Etiquette is a tricky thing, let alone office etiquette. Now that many businesses are becoming more employee-oriented with things like open-plan work spaces and informal digital communication. Here are some tips to keep you from clamming up or putting your foot in your mouth.

Don't Shut People Out.
It's perfectly fine to get your morning going with your iPod or other mobile device but once you enter work perameters get yourself into your professional mindset. Leaving your earplugs in is like holding up a Do Not Disturb sign to everyone around you. You make yourself unapproachable and seemingly unfriendly. If you want be alienated this is a good way to do it.

Save Your Email Checking For Your Desk.
Again, unplugging yourself is impolite and puts your right back into the isolation room. The elevators and hallways are good opportunities for sparking up chats with coworkers. Engaging with them allows you to get to know one another and you can't get ahead hiding out in your shell. Get going on those positive interactions if you want to see some positive results.

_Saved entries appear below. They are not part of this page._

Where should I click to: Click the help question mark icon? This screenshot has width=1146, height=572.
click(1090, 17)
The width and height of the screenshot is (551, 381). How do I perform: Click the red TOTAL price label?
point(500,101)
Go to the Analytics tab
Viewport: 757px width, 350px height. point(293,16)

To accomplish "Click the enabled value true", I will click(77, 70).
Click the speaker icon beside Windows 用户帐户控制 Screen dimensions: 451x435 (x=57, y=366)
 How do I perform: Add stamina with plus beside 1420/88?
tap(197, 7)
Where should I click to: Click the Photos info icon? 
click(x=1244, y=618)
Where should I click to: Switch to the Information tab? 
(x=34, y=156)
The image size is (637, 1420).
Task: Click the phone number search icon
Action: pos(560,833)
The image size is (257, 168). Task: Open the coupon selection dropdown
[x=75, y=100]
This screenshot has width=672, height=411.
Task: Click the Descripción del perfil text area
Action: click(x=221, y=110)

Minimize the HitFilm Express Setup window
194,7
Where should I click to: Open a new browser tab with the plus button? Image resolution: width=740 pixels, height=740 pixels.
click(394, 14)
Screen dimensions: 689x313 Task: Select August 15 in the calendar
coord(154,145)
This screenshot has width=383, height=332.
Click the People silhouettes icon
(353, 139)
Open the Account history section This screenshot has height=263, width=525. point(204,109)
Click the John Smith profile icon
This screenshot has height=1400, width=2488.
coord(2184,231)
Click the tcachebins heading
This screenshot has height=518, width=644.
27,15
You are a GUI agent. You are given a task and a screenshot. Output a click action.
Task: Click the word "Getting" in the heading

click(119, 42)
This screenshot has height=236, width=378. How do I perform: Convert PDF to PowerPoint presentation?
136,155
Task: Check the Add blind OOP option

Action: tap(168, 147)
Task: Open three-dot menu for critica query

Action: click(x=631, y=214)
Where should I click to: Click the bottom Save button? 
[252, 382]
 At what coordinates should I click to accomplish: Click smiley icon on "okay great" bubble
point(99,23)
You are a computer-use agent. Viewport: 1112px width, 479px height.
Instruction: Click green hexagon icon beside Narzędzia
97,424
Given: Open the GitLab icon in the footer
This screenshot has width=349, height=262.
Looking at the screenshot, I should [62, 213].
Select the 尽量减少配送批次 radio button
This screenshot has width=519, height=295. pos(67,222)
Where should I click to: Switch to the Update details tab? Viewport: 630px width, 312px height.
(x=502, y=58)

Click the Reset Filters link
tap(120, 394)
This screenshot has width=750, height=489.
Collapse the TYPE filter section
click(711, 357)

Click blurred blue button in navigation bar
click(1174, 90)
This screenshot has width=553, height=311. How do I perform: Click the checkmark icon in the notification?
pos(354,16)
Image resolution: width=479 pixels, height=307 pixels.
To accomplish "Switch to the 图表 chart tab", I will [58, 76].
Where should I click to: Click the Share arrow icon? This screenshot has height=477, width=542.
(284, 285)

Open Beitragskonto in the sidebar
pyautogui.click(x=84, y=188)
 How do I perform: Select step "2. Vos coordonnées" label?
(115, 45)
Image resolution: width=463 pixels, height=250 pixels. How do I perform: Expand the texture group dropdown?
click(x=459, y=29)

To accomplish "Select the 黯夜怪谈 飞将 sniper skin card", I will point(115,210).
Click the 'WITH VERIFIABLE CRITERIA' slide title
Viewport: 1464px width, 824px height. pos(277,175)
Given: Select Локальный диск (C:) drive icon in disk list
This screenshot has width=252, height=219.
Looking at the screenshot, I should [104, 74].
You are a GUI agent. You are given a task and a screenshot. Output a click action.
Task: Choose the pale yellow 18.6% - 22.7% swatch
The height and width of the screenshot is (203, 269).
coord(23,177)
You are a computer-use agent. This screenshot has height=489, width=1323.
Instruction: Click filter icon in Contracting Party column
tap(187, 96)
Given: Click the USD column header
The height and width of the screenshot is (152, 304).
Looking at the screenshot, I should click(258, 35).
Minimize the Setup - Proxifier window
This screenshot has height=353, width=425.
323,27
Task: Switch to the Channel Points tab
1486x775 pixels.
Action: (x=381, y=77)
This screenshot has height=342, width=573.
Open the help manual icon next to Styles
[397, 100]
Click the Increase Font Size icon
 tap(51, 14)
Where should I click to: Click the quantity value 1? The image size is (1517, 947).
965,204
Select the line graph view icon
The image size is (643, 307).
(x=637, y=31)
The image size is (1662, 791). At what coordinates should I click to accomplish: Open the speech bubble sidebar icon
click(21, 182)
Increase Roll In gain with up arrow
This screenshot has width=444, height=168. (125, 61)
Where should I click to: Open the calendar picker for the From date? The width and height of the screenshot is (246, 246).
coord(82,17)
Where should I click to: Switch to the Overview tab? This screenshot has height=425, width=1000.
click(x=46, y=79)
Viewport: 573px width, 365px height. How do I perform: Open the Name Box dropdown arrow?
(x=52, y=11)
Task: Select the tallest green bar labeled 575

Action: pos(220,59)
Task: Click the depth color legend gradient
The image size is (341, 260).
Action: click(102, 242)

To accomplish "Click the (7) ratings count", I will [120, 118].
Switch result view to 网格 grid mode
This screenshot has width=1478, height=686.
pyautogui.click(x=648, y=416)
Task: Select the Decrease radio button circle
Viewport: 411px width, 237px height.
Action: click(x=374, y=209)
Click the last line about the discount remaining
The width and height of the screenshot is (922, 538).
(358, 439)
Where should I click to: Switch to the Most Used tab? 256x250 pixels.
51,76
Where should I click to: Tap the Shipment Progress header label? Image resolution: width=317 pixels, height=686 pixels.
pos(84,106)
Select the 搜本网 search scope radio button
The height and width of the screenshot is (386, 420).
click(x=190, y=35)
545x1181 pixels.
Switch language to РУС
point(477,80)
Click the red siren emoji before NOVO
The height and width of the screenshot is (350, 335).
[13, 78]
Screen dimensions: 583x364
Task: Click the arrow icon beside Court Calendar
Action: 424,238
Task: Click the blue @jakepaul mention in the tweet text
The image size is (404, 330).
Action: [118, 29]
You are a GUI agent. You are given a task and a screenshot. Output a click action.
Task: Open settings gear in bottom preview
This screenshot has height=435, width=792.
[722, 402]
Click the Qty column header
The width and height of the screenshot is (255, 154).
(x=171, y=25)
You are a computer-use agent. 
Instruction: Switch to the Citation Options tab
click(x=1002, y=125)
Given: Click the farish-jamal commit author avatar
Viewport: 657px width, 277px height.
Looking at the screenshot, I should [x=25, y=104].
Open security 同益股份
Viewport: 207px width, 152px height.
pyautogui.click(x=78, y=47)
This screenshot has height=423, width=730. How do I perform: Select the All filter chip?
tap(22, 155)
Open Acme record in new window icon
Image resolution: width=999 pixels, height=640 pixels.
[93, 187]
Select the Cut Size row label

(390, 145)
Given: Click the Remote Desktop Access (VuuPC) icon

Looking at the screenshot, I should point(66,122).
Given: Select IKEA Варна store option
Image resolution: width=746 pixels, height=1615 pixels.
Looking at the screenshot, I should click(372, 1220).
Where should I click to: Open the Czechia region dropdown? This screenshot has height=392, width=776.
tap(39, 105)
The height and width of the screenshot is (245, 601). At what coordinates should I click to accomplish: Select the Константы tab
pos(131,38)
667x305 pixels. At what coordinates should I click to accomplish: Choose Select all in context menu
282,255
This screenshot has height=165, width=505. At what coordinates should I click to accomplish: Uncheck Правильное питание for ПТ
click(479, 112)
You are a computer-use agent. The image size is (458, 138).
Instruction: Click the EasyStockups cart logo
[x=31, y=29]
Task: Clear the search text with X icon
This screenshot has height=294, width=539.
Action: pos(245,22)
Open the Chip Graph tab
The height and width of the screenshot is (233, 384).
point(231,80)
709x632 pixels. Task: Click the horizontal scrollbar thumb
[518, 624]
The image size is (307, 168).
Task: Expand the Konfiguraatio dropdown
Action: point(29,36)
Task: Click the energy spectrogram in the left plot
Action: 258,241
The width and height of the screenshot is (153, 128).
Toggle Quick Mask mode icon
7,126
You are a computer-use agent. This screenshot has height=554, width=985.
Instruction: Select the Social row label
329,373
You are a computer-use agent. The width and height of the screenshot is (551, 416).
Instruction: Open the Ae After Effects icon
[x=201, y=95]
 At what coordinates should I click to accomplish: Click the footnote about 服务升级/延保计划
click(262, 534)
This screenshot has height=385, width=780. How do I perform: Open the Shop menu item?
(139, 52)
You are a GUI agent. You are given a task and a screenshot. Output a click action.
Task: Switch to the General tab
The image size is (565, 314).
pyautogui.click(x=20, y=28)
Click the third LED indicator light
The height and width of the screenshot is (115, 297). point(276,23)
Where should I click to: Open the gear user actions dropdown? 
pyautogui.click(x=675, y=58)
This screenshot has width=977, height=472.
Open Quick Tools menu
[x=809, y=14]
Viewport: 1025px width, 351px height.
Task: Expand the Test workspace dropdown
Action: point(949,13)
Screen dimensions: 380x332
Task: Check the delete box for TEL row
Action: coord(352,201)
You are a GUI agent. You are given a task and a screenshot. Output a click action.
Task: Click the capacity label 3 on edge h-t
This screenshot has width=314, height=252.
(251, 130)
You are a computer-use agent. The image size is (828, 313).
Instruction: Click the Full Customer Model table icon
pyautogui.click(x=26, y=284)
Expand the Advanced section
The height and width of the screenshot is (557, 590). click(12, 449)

Respect Others' Time and Space.
If you need to talk to someone, don't go to extremes of just barging in attempting to have a strong approach--this is simply rude--or the opposite of sneaking up on them so as not to be "disturbing"--this is just as uncalled for. Honestly, you can't say that you would appreciate either one so as mentioned before, find a balance. Announce yourself before you enter by knocking or saying, "Excuse me." Always pause and wait for their acknowledgement. And to avoid being sneaky make sure they can see you coming so they don't feel uncomfortable. You may want to also call or email them in advance so they'll be expecting you.

Etiquette in All Forms of Communication.
It is equally important to carry over the same standards of etiquette when communicating by phone or email as you would in person. Don't call someone back and leave a voicemail knowing well that they aren't there to answer. Doing this is an obvious act of avoiding them. Messages should be left at a time when they can receive it shortly after and the same goes for emails. If you get a thought late at night, make a note of it and put it off until the next day. This goes both ways, bosses should also wait until office hours to reach employees and it leaves that boundary there for them to not be reached at odd hours of the day.

Your Attire is a Reflection of You.
Dress according to the office standards. If your boss wears a suit then you should too. If he wears jeans and t-shirt, then wearing them yourself is appropriate but consider adding a little dressiness, like a blazer for example, to what you're wearing so as to make a good impression. Keep this rule at work functions as well. You may be out of the office but you shouldn't show up like you're on vacation.

If you find yourself in an office etiquette no-no, let it slide lightly. Laugh it off and quickly recover from it. It's easy to make these mistakes, if only only a manual were given. But with enough practice a mental manual will follow and you'll go from feeling awkward in the office to being the admirable example before you know it.